DIRECTION » Copy out the data again, starting at the line that contains "Viewport: 1430px width, 840px height." and continuing through the end of the data.

Records of locating words and elements »
** Start **

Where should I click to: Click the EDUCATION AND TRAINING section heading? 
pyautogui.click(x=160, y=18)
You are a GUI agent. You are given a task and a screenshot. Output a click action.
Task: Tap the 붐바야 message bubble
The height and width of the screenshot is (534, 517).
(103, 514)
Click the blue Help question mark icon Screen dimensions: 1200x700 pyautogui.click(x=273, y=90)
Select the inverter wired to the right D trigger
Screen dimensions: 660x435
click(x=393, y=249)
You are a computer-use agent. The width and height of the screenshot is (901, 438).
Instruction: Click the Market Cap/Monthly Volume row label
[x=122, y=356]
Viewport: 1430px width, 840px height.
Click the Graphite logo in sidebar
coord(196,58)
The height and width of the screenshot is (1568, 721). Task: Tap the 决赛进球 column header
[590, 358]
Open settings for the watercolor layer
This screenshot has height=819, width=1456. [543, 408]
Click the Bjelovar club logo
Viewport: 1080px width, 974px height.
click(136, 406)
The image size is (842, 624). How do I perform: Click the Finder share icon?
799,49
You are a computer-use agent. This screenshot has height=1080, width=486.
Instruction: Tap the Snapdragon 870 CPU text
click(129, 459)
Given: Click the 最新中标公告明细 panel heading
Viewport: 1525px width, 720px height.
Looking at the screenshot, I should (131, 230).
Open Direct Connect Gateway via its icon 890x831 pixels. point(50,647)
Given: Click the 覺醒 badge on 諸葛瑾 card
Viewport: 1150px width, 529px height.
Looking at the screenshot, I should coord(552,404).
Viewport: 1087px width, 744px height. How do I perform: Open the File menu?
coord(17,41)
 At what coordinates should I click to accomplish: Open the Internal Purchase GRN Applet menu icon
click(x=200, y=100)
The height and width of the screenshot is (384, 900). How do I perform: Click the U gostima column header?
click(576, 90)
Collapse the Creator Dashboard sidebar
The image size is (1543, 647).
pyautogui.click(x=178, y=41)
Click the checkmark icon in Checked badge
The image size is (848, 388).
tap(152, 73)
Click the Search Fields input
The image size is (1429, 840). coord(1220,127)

** End **

WRITTEN RESPONSE »
Viewport: 1430px width, 840px height.
Click the Graphite logo in sidebar
coord(196,58)
The height and width of the screenshot is (1568, 721). Task: Tap the 决赛进球 column header
[590, 358]
Open settings for the watercolor layer
This screenshot has height=819, width=1456. [543, 408]
Click the Bjelovar club logo
Viewport: 1080px width, 974px height.
click(136, 406)
The image size is (842, 624). How do I perform: Click the Finder share icon?
799,49
You are a computer-use agent. This screenshot has height=1080, width=486.
Instruction: Tap the Snapdragon 870 CPU text
click(129, 459)
Given: Click the 最新中标公告明细 panel heading
Viewport: 1525px width, 720px height.
Looking at the screenshot, I should (131, 230).
Open Direct Connect Gateway via its icon 890x831 pixels. point(50,647)
Given: Click the 覺醒 badge on 諸葛瑾 card
Viewport: 1150px width, 529px height.
Looking at the screenshot, I should coord(552,404).
Viewport: 1087px width, 744px height. How do I perform: Open the File menu?
coord(17,41)
 At what coordinates should I click to accomplish: Open the Internal Purchase GRN Applet menu icon
click(x=200, y=100)
The height and width of the screenshot is (384, 900). How do I perform: Click the U gostima column header?
click(576, 90)
Collapse the Creator Dashboard sidebar
The image size is (1543, 647).
pyautogui.click(x=178, y=41)
Click the checkmark icon in Checked badge
The image size is (848, 388).
tap(152, 73)
Click the Search Fields input
The image size is (1429, 840). coord(1220,127)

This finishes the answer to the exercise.